# Just about lost my Yakima roof rack on the highway



## Chris307 (Aug 18, 2015)

So I was doing some traveling last weekend to get to my old hometown of Casper, WY from Logan UT. I had left a bike with my folks when I moved out here originally and was bringing it back on top of my car.

I have a Yakima roof rack system with the Q towers for my Toyota Corolla. The bike tray is a rockymounts brass knuckles.

I checked the whole thing before I left coming back to Utah, and checked it multiple times in Wyoming. I experienced some pretty nasty headwinds in Utah through some of the canyons and I noticed when I parked my car at home, that the front driver side tower had slid back almost 3 inches, and that the clip was barely hanging on. Everything else had shifted slightly as well, just not as much. Another well placed gust and I would have lost the whole thing. I feel very lucky I just got a few scratches and didn't lose anything.

### [SOURCE DATA]

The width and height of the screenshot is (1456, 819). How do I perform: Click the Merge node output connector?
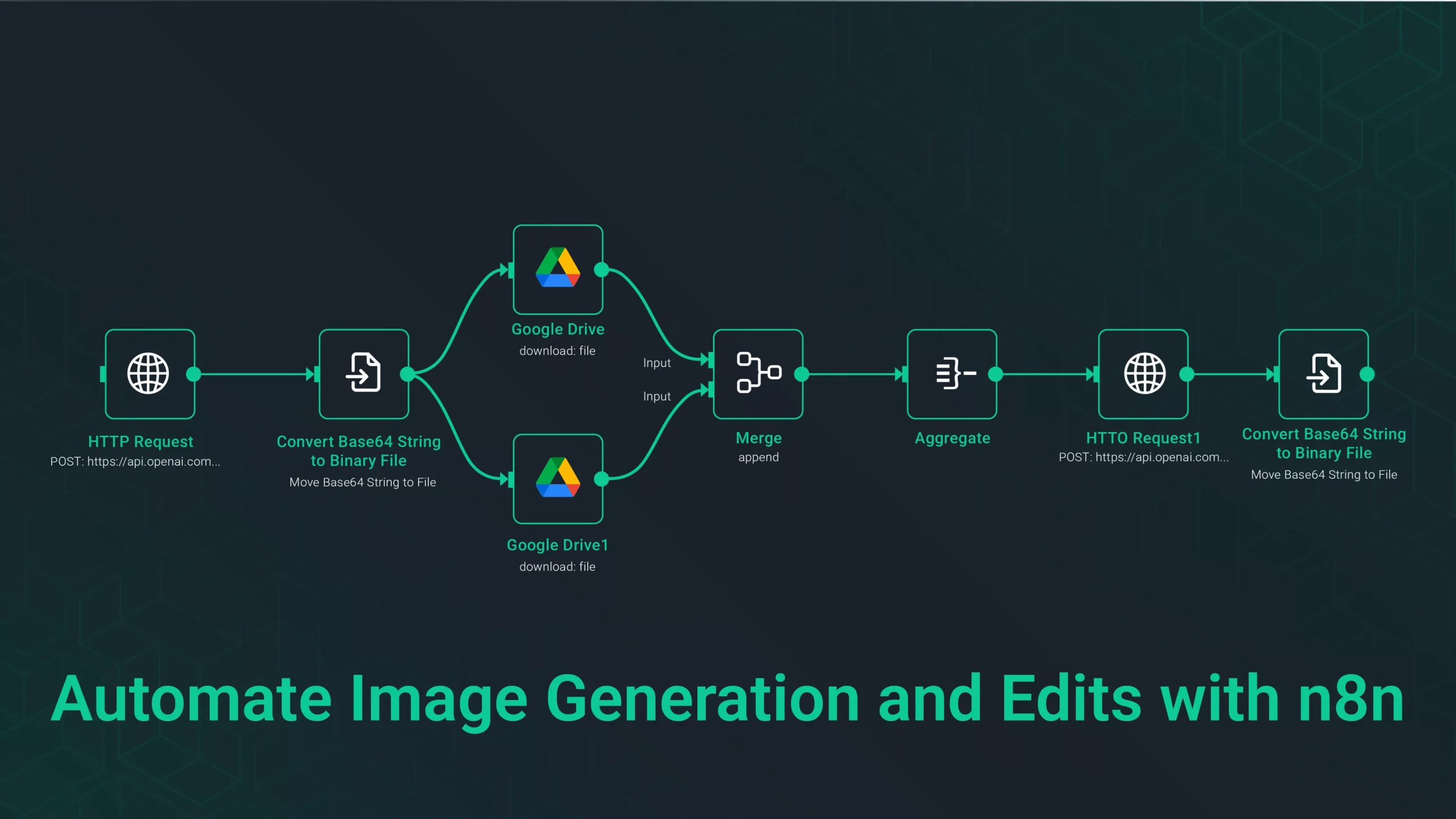tap(802, 374)
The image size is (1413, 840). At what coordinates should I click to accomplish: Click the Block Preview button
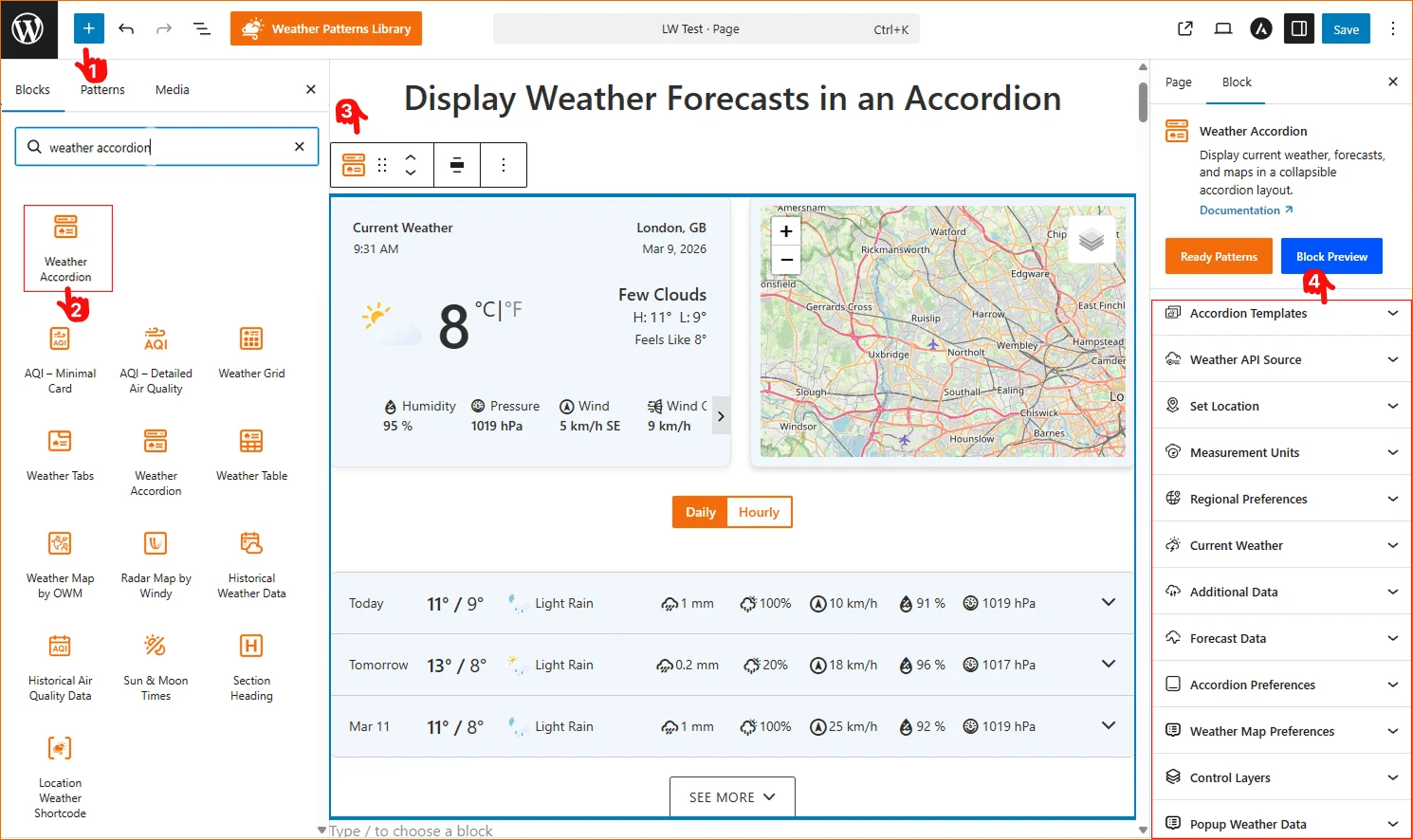(1331, 256)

### [TO DO]
[1] Write out the part of the roof rack forum post that opens with the words containing "## Chris307 (Aug" and closes with "top of my car.".
[2] Carry on the forum post about the roof rack that nearly came off on the highway, starting where it stops.

### [THE RESPONSES]
[1]
## Chris307 (Aug 18, 2015)

So I was doing some traveling last weekend to get to my old hometown of Casper, WY from Logan UT. I had left a bike with my folks when I moved out here originally and was bringing it back on top of my car.

[2]
I'm just wondering if this has happened to anyone else, and if there is anything I should do in the future to prevent this from happening. I'm kinda wanting to ditch the roof rack all together but I love the look and it keeps the scrape factor down. I usually scrape leaving my apartment with a completely empty car, I can't imagine what it would be like with a hitch and rack.


----------



## ACree (Sep 8, 2004)

In college, I saw another collegiate cycling team lose their entire roof rack of bikes. I assume they were similar to ours, where the team had a rack, and installed it on a school motorpool van for the weekend. They were on the way home, on a windy freeway in eastern WA, and the entire rack of road bikes came off. Didn't look like too much damage, certainly could have been a lot worse. I don't know what brand or model it was.

OTOH, I had a Yakima roof rack on an outback for 11 years and never had a problem.


----------



## Oh My Sack! (Aug 21, 2006)

Scary sh*t! Of course I worry about the loss of a bike but the scariest thought for me is the carnage that could occur if the timing is "just right" for the vehicles and passengers behind me!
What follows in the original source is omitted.